Presumptive Democratic presidential nominee Barack Obama, flush from a silk-stocking fundraiser the night before that ended with a $28,500-a-plate dinner of beef medallions, stopped off for a meet-and-greet at a St. Paul cafe on Thursday that ended with a $3 order of pancakes to go.

Obama signed menus and greeted patrons at the Copper Dome restaurant in St. Paul near the corner of Hamline and Randolph avenues for more than 30 minutes early Thursday before leaving town.

A server came up to him and asked if he wanted to order anything. The candidate said he had to take his order to go and asked a couple he was talking to about what he should order. They suggested pancakes and the server reeled off a long list of different kinds available, but Obama said "I'm kind of a traditionalist" and said he would just have buttermilk pancakes.

Another couple were baseball fans and asked him if was for the Twins or the White Sox. "If you think I'm going to throw my White Sox under the bus because I'm here in Minnesota, that's not going to happen," Obama said.

Managers of the longtime St. Paul landmark said they were told only minutes before that Obama and his entourage would be arriving. But they said it worked out for the best as Obama moved, jacketless and with shirtsleeves rolled up, through the dozen or so customers.

"It's probably better that way. They were a very nice group. Everyone was very polite. We didn't have any problems with any of them," said manager Linda Weiss. Exchanging pleasantries, Obama acknowledged to Weiss that his order was probably cold by the time he left the restaurant.

"When I gave them to you they were hot," she said she assured him. He nodded.

Gayle Christensen, of New Brighton, was in the restaurant when Obama arrived and was able to get him to sign a menu. She is an unabashed Obama supporter and believes he is the candidate to address critical issues such as health care and Social Security.

"I believe in him, and I believe the country believes in the change that Barack can bring to us," she said, standing outside the restaurant after he left. Almost breathless, she added: "My pancakes are still in there, but I don't care."

Greeted passers-by

Following his visit at the Copper Dome, Obama shook hands and spoke briefly with passers-by outside the restaurant, chatting with a woman about her pregnancy and with a group of schoolchildren about upcoming track practice.

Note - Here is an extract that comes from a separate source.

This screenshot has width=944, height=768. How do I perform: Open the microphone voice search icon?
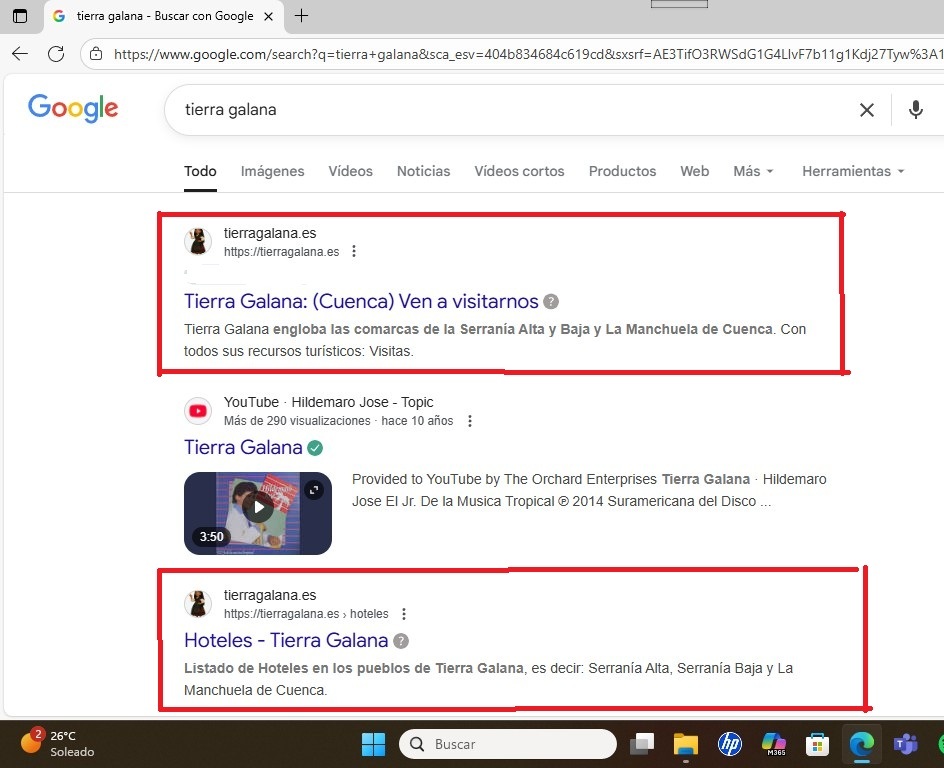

He playfully gave several children his now-famous fist bump.

Debbie Ethen and several other teachers at the nearby Children's House Montessori, hearing from a parent that Obama was in the restaurant, gathered several of the children and brought them down to stand outside. The center has children from 3 years old to pre-kindergarten and many of them are aware of both Obama and Republican candidate John McCain, Ethen said.

"It's a very important time in our country and to be able to see someone running for president that may change the focus of our country is very important," said Ethen, who said she is supporting Obama. "We don't tell the children who we're voting for. But I'm sure we'll be talking about this when we get back."

A spokesman for McCain said afterward that the home-spun flavor of the Copper Dome visit should not overshadow the real reason for Obama's Minnesota trip -- a high bucks fundraiser -- and that Obama's recent decision to decline to abide by campaign public financing restrictions was an indication of the kind of politician the Illinois senator has become.

"He's here showing the world that he's more of a typical politician than he claims to be," said Tom Steward, McCain's Minnesota campaign spokesman. "This stopover on the way to the airport to meet and mingle with a few folks, commendable, but more for a photo op than anything else that shouldn't distract from the fact that he was here to raise millions of dollars."